(Beginning of Exercise material)
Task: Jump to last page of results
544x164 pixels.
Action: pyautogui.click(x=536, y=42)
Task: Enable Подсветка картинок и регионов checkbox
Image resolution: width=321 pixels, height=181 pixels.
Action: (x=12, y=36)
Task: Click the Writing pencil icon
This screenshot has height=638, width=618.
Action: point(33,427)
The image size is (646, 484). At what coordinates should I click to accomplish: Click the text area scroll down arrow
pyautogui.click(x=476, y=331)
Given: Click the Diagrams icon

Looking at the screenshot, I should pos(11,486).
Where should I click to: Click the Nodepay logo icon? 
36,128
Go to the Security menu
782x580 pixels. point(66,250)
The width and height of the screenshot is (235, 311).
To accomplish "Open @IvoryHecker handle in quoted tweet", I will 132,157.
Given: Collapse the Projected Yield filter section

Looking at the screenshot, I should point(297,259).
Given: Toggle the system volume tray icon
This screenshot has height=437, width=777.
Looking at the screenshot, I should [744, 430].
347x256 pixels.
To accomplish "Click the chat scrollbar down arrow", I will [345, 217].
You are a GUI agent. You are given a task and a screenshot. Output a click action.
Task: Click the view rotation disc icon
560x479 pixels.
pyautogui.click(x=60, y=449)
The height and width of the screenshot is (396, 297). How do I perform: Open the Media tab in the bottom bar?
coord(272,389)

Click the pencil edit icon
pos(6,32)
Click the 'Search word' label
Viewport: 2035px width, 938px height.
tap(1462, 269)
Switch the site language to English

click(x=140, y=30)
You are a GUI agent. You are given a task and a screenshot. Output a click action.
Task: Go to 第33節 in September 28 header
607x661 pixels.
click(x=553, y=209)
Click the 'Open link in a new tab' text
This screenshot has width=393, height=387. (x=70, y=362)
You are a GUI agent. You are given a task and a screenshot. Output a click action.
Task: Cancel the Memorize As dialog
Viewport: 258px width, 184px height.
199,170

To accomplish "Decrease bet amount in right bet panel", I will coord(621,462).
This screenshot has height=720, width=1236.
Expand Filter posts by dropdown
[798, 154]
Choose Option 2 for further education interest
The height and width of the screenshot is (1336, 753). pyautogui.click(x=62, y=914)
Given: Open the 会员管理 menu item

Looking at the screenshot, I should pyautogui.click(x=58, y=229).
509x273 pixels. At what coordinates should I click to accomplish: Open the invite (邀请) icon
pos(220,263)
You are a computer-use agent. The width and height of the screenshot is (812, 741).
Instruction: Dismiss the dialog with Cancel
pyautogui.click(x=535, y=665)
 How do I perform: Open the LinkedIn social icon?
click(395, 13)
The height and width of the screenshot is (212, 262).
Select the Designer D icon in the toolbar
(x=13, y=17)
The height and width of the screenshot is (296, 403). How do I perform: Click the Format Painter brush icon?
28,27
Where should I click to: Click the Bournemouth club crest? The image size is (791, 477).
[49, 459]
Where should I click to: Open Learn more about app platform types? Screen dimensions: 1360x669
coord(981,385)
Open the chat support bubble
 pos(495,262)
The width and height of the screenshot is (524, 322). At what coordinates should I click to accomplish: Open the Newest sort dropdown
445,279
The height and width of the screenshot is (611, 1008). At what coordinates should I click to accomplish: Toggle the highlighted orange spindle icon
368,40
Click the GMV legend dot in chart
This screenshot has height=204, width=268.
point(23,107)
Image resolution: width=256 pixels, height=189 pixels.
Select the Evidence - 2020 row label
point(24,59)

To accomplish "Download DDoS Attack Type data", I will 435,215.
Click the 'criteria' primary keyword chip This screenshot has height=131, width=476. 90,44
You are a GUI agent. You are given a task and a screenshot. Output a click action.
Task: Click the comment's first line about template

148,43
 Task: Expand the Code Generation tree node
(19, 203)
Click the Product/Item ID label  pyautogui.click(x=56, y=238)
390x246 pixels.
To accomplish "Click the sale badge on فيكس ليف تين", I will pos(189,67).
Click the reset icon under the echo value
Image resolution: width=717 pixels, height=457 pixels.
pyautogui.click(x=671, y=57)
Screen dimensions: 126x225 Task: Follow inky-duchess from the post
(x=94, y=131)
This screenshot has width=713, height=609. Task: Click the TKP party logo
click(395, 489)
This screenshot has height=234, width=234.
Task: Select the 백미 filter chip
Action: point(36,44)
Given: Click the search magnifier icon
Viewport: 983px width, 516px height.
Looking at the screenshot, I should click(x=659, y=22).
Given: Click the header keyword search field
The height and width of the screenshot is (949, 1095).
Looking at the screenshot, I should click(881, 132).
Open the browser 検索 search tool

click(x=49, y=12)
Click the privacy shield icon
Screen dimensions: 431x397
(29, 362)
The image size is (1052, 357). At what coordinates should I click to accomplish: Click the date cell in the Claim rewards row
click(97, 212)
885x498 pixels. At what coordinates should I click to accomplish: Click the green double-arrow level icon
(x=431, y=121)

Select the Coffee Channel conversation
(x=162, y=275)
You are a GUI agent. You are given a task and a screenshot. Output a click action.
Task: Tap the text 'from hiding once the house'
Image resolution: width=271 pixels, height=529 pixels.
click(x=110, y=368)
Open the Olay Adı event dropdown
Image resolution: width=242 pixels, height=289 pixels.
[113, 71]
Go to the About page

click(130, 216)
(End of Exercise material)
Work request –
Repeat the listing. Keep each line precisely as shown.

Your response –
Task: Jump to last page of results
544x164 pixels.
Action: pyautogui.click(x=536, y=42)
Task: Enable Подсветка картинок и регионов checkbox
Image resolution: width=321 pixels, height=181 pixels.
Action: (x=12, y=36)
Task: Click the Writing pencil icon
This screenshot has height=638, width=618.
Action: point(33,427)
The image size is (646, 484). At what coordinates should I click to accomplish: Click the text area scroll down arrow
pyautogui.click(x=476, y=331)
Given: Click the Diagrams icon

Looking at the screenshot, I should pos(11,486).
Where should I click to: Click the Nodepay logo icon? 
36,128
Go to the Security menu
782x580 pixels. point(66,250)
The width and height of the screenshot is (235, 311).
To accomplish "Open @IvoryHecker handle in quoted tweet", I will 132,157.
Given: Collapse the Projected Yield filter section

Looking at the screenshot, I should point(297,259).
Given: Toggle the system volume tray icon
This screenshot has height=437, width=777.
Looking at the screenshot, I should [744, 430].
347x256 pixels.
To accomplish "Click the chat scrollbar down arrow", I will [345, 217].
You are a GUI agent. You are given a task and a screenshot. Output a click action.
Task: Click the view rotation disc icon
560x479 pixels.
pyautogui.click(x=60, y=449)
The height and width of the screenshot is (396, 297). How do I perform: Open the Media tab in the bottom bar?
coord(272,389)

Click the pencil edit icon
pos(6,32)
Click the 'Search word' label
Viewport: 2035px width, 938px height.
tap(1462, 269)
Switch the site language to English

click(x=140, y=30)
You are a GUI agent. You are given a task and a screenshot. Output a click action.
Task: Go to 第33節 in September 28 header
607x661 pixels.
click(x=553, y=209)
Click the 'Open link in a new tab' text
This screenshot has width=393, height=387. (x=70, y=362)
You are a GUI agent. You are given a task and a screenshot. Output a click action.
Task: Cancel the Memorize As dialog
Viewport: 258px width, 184px height.
199,170

To accomplish "Decrease bet amount in right bet panel", I will coord(621,462).
This screenshot has height=720, width=1236.
Expand Filter posts by dropdown
[798, 154]
Choose Option 2 for further education interest
The height and width of the screenshot is (1336, 753). pyautogui.click(x=62, y=914)
Given: Open the 会员管理 menu item

Looking at the screenshot, I should pyautogui.click(x=58, y=229).
509x273 pixels. At what coordinates should I click to accomplish: Open the invite (邀请) icon
pos(220,263)
You are a computer-use agent. The width and height of the screenshot is (812, 741).
Instruction: Dismiss the dialog with Cancel
pyautogui.click(x=535, y=665)
 How do I perform: Open the LinkedIn social icon?
click(395, 13)
The height and width of the screenshot is (212, 262).
Select the Designer D icon in the toolbar
(x=13, y=17)
The height and width of the screenshot is (296, 403). How do I perform: Click the Format Painter brush icon?
28,27
Where should I click to: Click the Bournemouth club crest? The image size is (791, 477).
[49, 459]
Where should I click to: Open Learn more about app platform types? Screen dimensions: 1360x669
coord(981,385)
Open the chat support bubble
 pos(495,262)
The width and height of the screenshot is (524, 322). At what coordinates should I click to accomplish: Open the Newest sort dropdown
445,279
The height and width of the screenshot is (611, 1008). At what coordinates should I click to accomplish: Toggle the highlighted orange spindle icon
368,40
Click the GMV legend dot in chart
This screenshot has height=204, width=268.
point(23,107)
Image resolution: width=256 pixels, height=189 pixels.
Select the Evidence - 2020 row label
point(24,59)

To accomplish "Download DDoS Attack Type data", I will 435,215.
Click the 'criteria' primary keyword chip This screenshot has height=131, width=476. 90,44
You are a GUI agent. You are given a task and a screenshot. Output a click action.
Task: Click the comment's first line about template

148,43
 Task: Expand the Code Generation tree node
(19, 203)
Click the Product/Item ID label  pyautogui.click(x=56, y=238)
390x246 pixels.
To accomplish "Click the sale badge on فيكس ليف تين", I will pos(189,67).
Click the reset icon under the echo value
Image resolution: width=717 pixels, height=457 pixels.
pyautogui.click(x=671, y=57)
Screen dimensions: 126x225 Task: Follow inky-duchess from the post
(x=94, y=131)
This screenshot has width=713, height=609. Task: Click the TKP party logo
click(395, 489)
This screenshot has height=234, width=234.
Task: Select the 백미 filter chip
Action: point(36,44)
Given: Click the search magnifier icon
Viewport: 983px width, 516px height.
Looking at the screenshot, I should click(x=659, y=22).
Given: Click the header keyword search field
The height and width of the screenshot is (949, 1095).
Looking at the screenshot, I should click(881, 132).
Open the browser 検索 search tool

click(x=49, y=12)
Click the privacy shield icon
Screen dimensions: 431x397
(29, 362)
The image size is (1052, 357). At what coordinates should I click to accomplish: Click the date cell in the Claim rewards row
click(97, 212)
885x498 pixels. At what coordinates should I click to accomplish: Click the green double-arrow level icon
(x=431, y=121)

Select the Coffee Channel conversation
(x=162, y=275)
You are a GUI agent. You are given a task and a screenshot. Output a click action.
Task: Tap the text 'from hiding once the house'
Image resolution: width=271 pixels, height=529 pixels.
click(x=110, y=368)
Open the Olay Adı event dropdown
Image resolution: width=242 pixels, height=289 pixels.
[113, 71]
Go to the About page

click(130, 216)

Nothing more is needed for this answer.